Bedtime is bedtime. It's a routine that shouldn't take on shades of a circus, nor should it drag around the clock. But there's no reason a few frills can't be added now and then. The nightly activities can include room-tidying, bath, and a snack before reading time. There's nothing wrong, however, in reading a story during the room cleanup or bath. It's not wrong for a child to have enjoyed his bedroom with toys and games. Thus, the pickup time isn't punishment; it's just a necessary task that is made more pleasant with a story. Little children who require some watching at bath time enjoy do-it-myself independence as a parent quietly observes while reading a story.
Even the before-bed cracker-and-milk time can be accompanied by reading, and when this simple snack is brought to the child's bedroom on a tray, he feels like royalty. Spending time in a child's room helps the parent understand how the room is used and what a child's needs are in his domain; it provides time for quiet talk without other family members around. I know a parent who once stretched out on his child's bed for a chat, looked up, and saw a very water-stained ceiling. ``When did that happen?'' h e asked. His daughter replied, ``It happens all the time when it rains. Aren't the designs neat?''
Story time is the highlight of bedtime for most children. Usually there are books to read -- well-loved ones and new ones. But don't forget storytelling -- a creative part of growing up. Storytelling uses the imagination, lets new ideas be shared, and becomes a valuable part of the bedtime tradition.
Our family boasts three generations of storytellers. My grandfather told my father bedtime stories about elves in the tower clock of the large plant where he worked. The stories were full of dark intrigue but also passed along a few facts about clock mechanisms, since my grandfather was in charge of that four-faced clock tower.
So it wasn't unusual that my dad became my storyteller, adding a new approach. His stories always began with the line ``One day in my airplane, I was flying over my orange grove. . . .'' (He had neither a plane nor a grove, but that didn't matter.) After a sentence or two, he would stop and say, ``So the next thing that happened was . . . ,'' and I would have to pick up the story. In many installments we toured the world, saved people in distress, threw oranges to Eskimo children, visited kingdoms that
had never even seen an airplane.
By the time our children were ready for creative storytelling (about age 3) we had a mixture of elements: clocks that flew, oranges that turned into children, elves that had never seen a plane. But the best thing was the way the children participated, each awaiting a turn to make up part of the story. One child often tried to foil the direction of the story by saying: ``Somehow, that ended happily and mean while, . . .'' taking up his own line of thought. It was never dull!

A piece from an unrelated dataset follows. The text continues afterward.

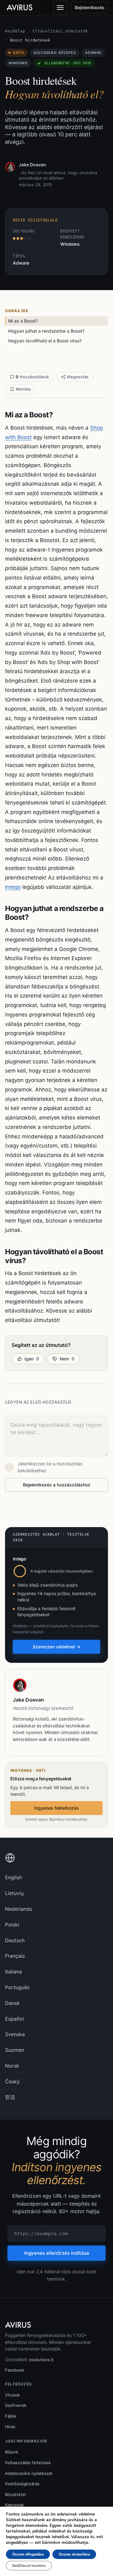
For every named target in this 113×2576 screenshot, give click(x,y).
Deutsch (14, 1940)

If you decide to mix storytelling in with story reading, you may want to consider these suggestions:
No one should be storyteller for more than three to five sentences.
The storyteller chooses the next person to pick up the plot by just pointing at him -- and that person starts right in talking.
Mixing fact and fiction is great since this is a pleasant way for parents to include some subtle learning. For example: ``One day I was standing in the garden by the rutabagas -- that's a Swedish turnip you know. . . .''
Repeat elements from one story time to the next. Use the same character again (or always have a clock, a plane, or an orange in your story).
Occasionally tell the story in the dark. This makes a dark room a friendly place to be and hastens sleep when the story ends.
The bedtime routine is best when it has surprises now and then. Allowing a child to read for 15 minutes before turning out the light, letting kids switch beds occasionally, playing a cassette in the dark -- are welcome innovations.
And children should learn that on some occasions they go to bed without any routine at all because parents have something else that must be done.